Brief: Reproduce every line of the items below word for word, leaving out the pictures.

——————————

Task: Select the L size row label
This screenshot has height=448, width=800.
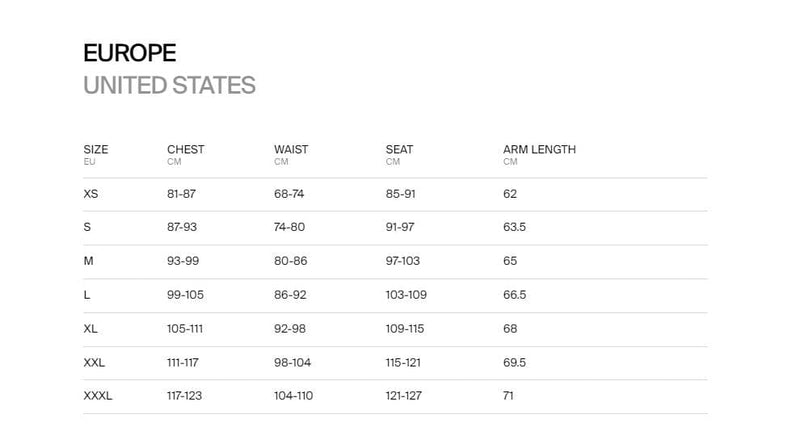Action: [87, 295]
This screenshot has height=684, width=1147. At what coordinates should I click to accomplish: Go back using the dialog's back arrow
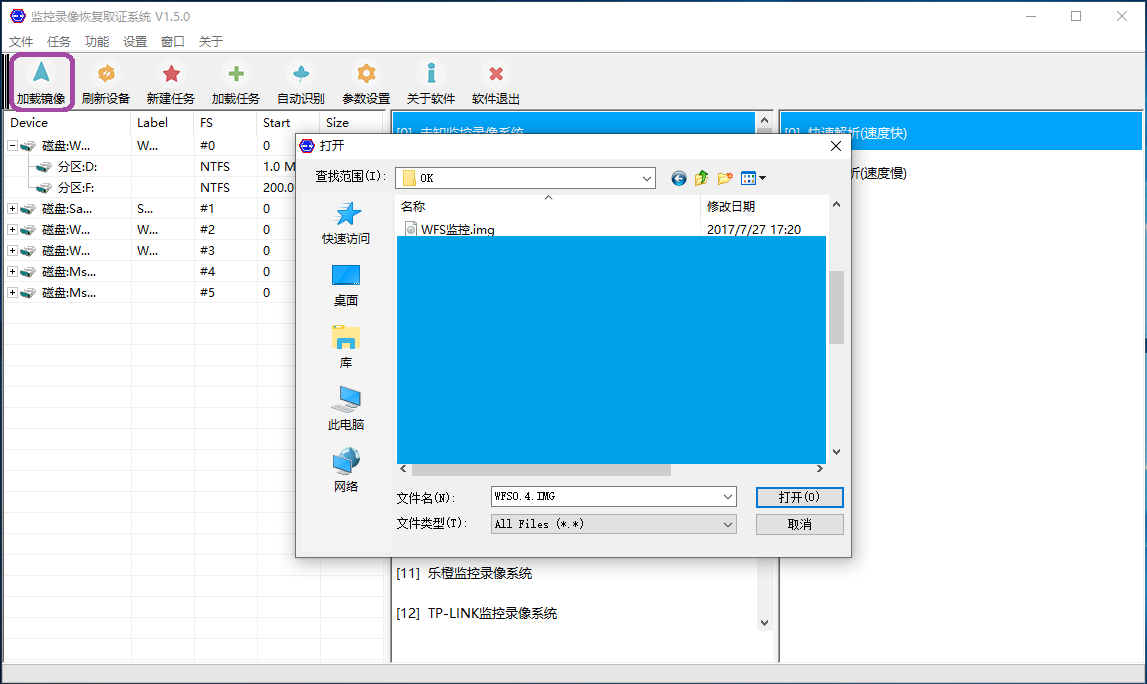coord(679,178)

——————————

Exercise result:
Task: Select the L size row label
This screenshot has height=448, width=800.
Action: [87, 295]
This screenshot has height=684, width=1147. At what coordinates should I click to accomplish: Go back using the dialog's back arrow
coord(679,178)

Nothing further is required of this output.